··· Dataset excerpts
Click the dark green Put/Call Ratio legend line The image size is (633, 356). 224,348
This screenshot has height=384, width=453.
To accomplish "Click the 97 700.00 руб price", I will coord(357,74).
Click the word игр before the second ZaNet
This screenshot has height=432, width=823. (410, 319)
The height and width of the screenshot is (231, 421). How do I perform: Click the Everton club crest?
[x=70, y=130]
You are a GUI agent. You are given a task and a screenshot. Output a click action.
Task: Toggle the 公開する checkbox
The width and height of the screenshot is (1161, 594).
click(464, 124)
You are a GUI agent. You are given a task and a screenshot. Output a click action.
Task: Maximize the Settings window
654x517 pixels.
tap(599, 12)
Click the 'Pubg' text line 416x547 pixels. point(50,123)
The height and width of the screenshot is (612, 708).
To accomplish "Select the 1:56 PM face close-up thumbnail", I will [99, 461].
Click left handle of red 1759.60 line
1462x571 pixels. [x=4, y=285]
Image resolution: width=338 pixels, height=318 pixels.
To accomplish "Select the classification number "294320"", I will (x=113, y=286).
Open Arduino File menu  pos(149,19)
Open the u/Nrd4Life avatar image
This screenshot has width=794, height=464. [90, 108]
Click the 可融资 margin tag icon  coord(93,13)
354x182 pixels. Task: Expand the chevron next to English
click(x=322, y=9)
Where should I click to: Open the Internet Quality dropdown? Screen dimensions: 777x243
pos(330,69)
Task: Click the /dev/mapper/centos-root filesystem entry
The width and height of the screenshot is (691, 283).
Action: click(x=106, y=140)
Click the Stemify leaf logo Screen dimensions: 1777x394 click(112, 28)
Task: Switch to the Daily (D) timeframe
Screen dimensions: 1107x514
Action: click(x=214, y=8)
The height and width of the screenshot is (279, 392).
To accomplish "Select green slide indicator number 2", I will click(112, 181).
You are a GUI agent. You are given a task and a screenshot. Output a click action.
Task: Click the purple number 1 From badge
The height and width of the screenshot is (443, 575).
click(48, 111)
······
### About this exercise
Please, from the entries above, set down exactly the lines from the one containing "Open Arduino File" through the one containing "Task: Click the /dev/mapper/centos-root", and only those.

### Written response
Open Arduino File menu  pos(149,19)
Open the u/Nrd4Life avatar image
This screenshot has width=794, height=464. [90, 108]
Click the 可融资 margin tag icon  coord(93,13)
354x182 pixels. Task: Expand the chevron next to English
click(x=322, y=9)
Where should I click to: Open the Internet Quality dropdown? Screen dimensions: 777x243
pos(330,69)
Task: Click the /dev/mapper/centos-root filesystem entry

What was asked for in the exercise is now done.